UN Resident Coordinator in Fiji, Solomon Islands, Tonga, Tuvalu, and Vanuatu
- In office July 2023 – present

UNDP Resident Representative in Papua New Guinea
- In office May 2019 – June 2023

Personal details
- Born: 21 April 1971 Kassel, Germany
- Alma mater: Humboldt University of Berlin
- Profession: United Nations diplomat

= Dirk Wagener =

German diplomat

Dirk Wagener (born 21 April 1971), is a German diplomat and international development official serving as the United Nations Resident Coordinator for the Fiji Multi-Country Office covering Fiji, Solomon Islands, Tonga, Tuvalu, and Vanuatu.

He previously served as United Nations Development Programme (UNDP) Resident Representative in Papua New Guinea beginning in 2019 and as acting UN Resident Coordinator in Papua New Guinea from mid-2021 to mid-2022. Wagener has worked within the United Nations System since 2002, with assignments in Africa, Asia, and the Pacific.
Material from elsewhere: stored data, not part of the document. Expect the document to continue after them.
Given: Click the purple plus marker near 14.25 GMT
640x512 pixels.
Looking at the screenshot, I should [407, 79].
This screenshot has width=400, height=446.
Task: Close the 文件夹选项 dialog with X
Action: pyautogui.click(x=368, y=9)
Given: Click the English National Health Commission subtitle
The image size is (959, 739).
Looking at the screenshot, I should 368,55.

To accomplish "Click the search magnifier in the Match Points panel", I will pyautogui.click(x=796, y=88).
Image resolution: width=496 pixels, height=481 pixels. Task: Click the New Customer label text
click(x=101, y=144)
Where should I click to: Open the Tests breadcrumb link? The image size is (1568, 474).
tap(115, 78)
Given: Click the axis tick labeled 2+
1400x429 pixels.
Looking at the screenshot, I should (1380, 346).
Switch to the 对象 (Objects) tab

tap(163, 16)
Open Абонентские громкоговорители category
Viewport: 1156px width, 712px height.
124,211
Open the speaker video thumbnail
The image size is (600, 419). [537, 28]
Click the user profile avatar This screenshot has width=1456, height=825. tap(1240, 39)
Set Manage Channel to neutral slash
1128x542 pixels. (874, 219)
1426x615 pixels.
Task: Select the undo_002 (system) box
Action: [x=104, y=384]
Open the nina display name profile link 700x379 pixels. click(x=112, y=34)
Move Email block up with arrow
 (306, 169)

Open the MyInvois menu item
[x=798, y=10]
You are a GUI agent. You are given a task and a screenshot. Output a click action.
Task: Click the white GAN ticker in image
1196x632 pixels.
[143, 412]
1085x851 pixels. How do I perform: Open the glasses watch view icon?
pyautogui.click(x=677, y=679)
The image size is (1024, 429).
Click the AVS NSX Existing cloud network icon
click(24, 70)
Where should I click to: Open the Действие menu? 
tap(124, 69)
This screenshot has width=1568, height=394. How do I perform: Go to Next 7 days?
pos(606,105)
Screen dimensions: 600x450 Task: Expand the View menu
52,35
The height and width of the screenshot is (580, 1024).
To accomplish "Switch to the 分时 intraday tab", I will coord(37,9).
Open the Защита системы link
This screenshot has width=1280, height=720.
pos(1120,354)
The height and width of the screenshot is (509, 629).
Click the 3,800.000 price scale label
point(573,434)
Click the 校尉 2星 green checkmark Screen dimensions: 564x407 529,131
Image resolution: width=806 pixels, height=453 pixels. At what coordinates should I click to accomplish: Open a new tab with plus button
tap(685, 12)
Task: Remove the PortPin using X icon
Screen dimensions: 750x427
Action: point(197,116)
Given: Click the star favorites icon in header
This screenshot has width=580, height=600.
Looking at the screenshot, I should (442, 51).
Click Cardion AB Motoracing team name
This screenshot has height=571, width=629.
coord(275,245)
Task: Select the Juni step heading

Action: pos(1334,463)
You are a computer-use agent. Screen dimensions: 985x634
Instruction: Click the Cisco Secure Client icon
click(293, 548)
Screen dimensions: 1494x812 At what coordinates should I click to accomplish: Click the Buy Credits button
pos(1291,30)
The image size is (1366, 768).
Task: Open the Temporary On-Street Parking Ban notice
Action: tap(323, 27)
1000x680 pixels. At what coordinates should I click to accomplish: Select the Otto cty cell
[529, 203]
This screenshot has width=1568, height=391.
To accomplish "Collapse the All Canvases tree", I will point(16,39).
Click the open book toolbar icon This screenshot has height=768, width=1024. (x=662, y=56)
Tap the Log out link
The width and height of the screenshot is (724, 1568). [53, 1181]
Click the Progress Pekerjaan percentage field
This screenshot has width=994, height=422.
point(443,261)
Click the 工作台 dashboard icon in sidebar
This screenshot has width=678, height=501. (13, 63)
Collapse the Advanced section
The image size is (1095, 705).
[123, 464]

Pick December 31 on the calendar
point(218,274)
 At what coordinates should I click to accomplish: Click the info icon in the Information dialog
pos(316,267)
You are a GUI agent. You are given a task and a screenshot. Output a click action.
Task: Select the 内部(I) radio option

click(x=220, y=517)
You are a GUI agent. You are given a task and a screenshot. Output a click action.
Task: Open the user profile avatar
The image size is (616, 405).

He has been involved in United Nations-supported initiatives related to the Bougainville Peace Process and to the implementation of the Sustainable Development Goals in Papua New Guinea and other Pacific contexts. In 2024, he coordinated the United Nations’ response efforts in Vanuatu following the Port Vila earthquake.

== Education ==
Dirk Wagener was born in Kassel, Germany. He earned a bachelor's degree in agronomy and a master's degree in International Agricultural Sciences from Humboldt University of Berlin, Germany. He also completed an exchange semester at Wageningen University in the Netherlands, where he studied agricultural knowledge systems. In addition, he pursued studies in ethnology at the University of Cologne, with a focus on India.

Wagener completed his Abitur at Jacob-Grimm-Schule and received his Mittlere Reife from Heinrich-Schütz-Schule, both in Kassel.

== Career ==
Wagener joined the United Nations system in 2002, working with the United Nations Development Programme (UNDP) in Papua New Guinea until 2007 in various capacities. In 2008, he was appointed Assistant Resident Representative for UNDP in Laos, where he worked on governance and aid coordination until 2012. He subsequently served in Ethiopia as UNDP team leader for partnerships and management support until 2014.

From 2014 to 2019, Wagener worked with the United Nations Environment Programme (UNEP) in Nairobi, Kenya, as Coordinator of the Resource Efficiency Programme, focusing on sustainable consumption and production initiatives. In May 2019, he was appointed UNDP Resident Representative in Papua New Guinea, following United Nations reforms that separated the positions of Resident Representative and Resident Coordinator. He presented his credentials to Papua New Guinea’s Foreign Minister Rimbink Pato on 13 May 2019. He served in this role until 2023.

Between 2021 and 2022, Wagener also served as Interim United Nations Resident Coordinator in Papua New Guinea. During this period, he was involved in United Nations-supported processes related to the Bougainville peace negotiations between the Government of Papua New Guinea and the Autonomous Bougainville Government, including discussions following the 2019 independence referendum and the development of the Wabag Roadmap.

In June 2023, he assumed the position of United Nations Resident Coordinator in Fiji, overseeing UN operations across Fiji, Solomon Islands, Tonga, Tuvalu, and Vanuatu.